In Recasting Postcolonialism: Women Writing Between Worlds, Anne Donadey sets out to shift the emphasis of most postcolonial criticism from its preoccupation with male, largely Anglophone writing to feminist writing in French in a postcolonial Algerian mode. Moreover, her critical model rejects the tendency of many studies to collapse diverse cultures and discourses by eliding them into undifferentiated, monolithic categories. Her analysis of the works of Assia Djebar and Leïla Sebbar in a literary, social, and political context involves us in the significant issues of cultural hybridity, counter-hegemonic strategies, cultural pluralism, and intertextuality, which serve to refocus postcolonial theory in crucial ways.

In her preface Donadey seeks to locate her own perspective. The "liminal position" of Djebar and Sebbar between two different worlds in which they were unable fully to find a place initially attracted her. Her own "personal positioning," formed by differences of class and gender, though situationally different from those of Djebar and Sebbar, has [End Page 166] sensitized her to the narratives of displacement of these writers. She confronts the problem of how someone brought up in Western culture can find a critical narrative that can serve as an alternative to Orientalism, a narrative that studies other peoples and cultures from "a libertarian, or a nonrepressive and nonmanipulative, perspective," as Edward Said terms it (cited, p. xiv).

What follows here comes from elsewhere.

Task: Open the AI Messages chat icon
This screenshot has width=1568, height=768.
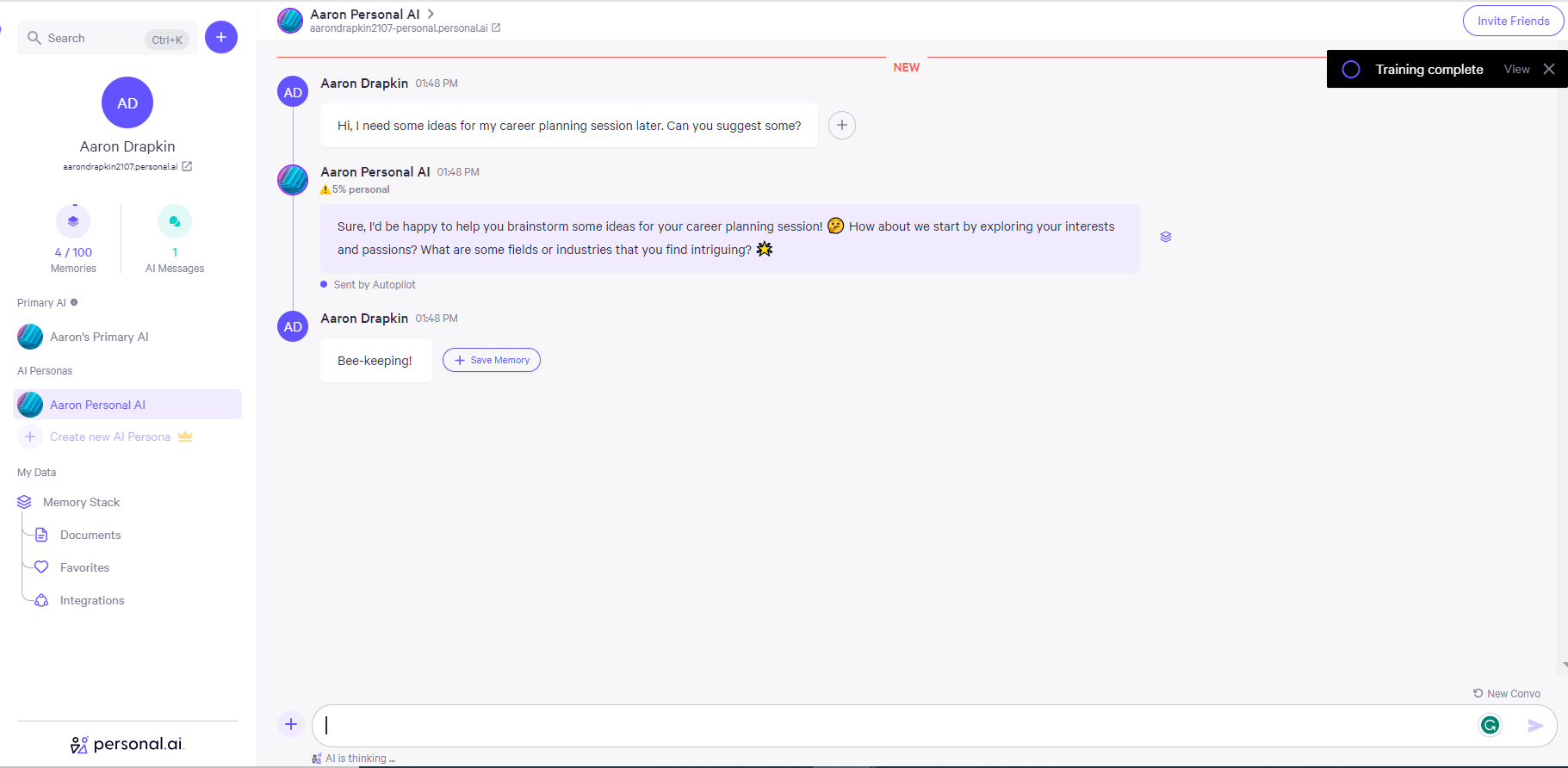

In her introduction Donadey sees a move from anti-colonialist writing, characterized by binary thinking (us/them), to postcolonial literature that manifests a blurring of dualistic divisions through the foregrounding of a more fluid, contextual critique. As postcolonial theory evolves, Donadey foresees its insights and attention to gender as recasting Francophone studies. The writings of Djebar and Sebbar reflect the mixing of various linguistic and cultural contexts (French, Arabic, Berber). They are ambivalent by the very fact of serving as intersection points for several discourses (linguistic, feminist, national, etc.). Homi K. Bhabha has indeed shown, in The Location of Culture, that colonial discourse in general is ambivalent in its structure, which "contradicts, subverts, and undermines the discourse from within its point of enunciation" (cited, p. xvii).

Donadey agrees with many critics that women are represented as the ground on which issues of national identity are argued. While males are seen as having a metonymic relationship with nation, women are usually seen as allegories of nation. (Even such early postcolonial writing as that of KatebYacine in Nedjma portrays the woman protagonist as a symbol of the nation.)

Chapter one, "Historical Amnesia and National Identity," sketches the historical background framing her study, in particular the National War of Liberation and its aftermath. She usefully borrows Henry Rousso's division of World War II into four phases in Le Syndrome de Vichy as a model to view what she calls the "Algerian syndrome": the French phase of mourning over the loss of Algeria, the repression of the painful trauma and shame in losing the war, and the subsequent return of the repressed leading to a phase of obsession. Donadey's designation of the fourth phase is somewhat unclear and the stages seem at times confused, in the otherwise coherent and lucid postulates of her analyses.

The amnesia induced by the war as the French repressed its memory resulted in an increased incidence of racist rhetoric and actions in the 1980s. Colonial racism came to be transferred onto Maghrebian immigrants (a fact often ignored in commentary on immigration). Ben Jelloun, Adrienne Rich and others criticized the idea of amnesia-induced national identity predicated on the "erasure" of minorities and/or women (15). Donadey sees the return of the repressed memory of the war, some thirty years after its ostensible end, in several French films and books, [End Page 167] notably Bernard Tavernier and Patrick Rotman's 1992 documentary La Guerre sans nom.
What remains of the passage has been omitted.